Here is some of Apple's open source code:
http://www.opensource.apple.com/ Maybe you should download a few Gigs of source code before you start talking shit about something you don't know about.
Apple makes iOS which is based on OS X and puts it on iPhones, iPads and iPods. They took their own OS (which I might add has a large amount of open source code in it and more coming at fairly steady intervals). Read that again, "they took their own OS". The OS they spent years making and invested tons of time/money into. They give every person who owns an OS X license a free copy of their entire development stack: Xcode, Interface Builder, Dashcode, Instruments, Quartz Composer, PackageMaker, FileMerge, etc, etc, etc. They arguable provide the most complete set of frameworks available for any platform (Cocoa/CoreFoundation) to developers. You can build a Mac or iPhone app with GCD (open source). Apple has provided piles of code to the GCD project. You can now build Mac and iPhone apps with LLVM (open source). Apple has provided piles of code to the LLVM project.
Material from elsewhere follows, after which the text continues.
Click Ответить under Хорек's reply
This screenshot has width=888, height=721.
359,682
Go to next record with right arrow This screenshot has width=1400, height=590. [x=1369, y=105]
So, given that information (and taking into account that Apple is a business that needs to make money to survive) why on earth do they need to allow someone to make Mac apps on Linux/Windows? You don't make any fucking sense man. None at all. Have you seen the cost of Microsoft's developer tools recently? And don't bother mentioning the "Express" versions of their software that don't allow commercial products.
To sum things up, many readers of
/. would like every company on earth to make everything "open and free" no matter what the cost to said company. If a company does not do this, they will get piles of complaints from slashdotters who wouldn't do anything different even if said company did make something "open".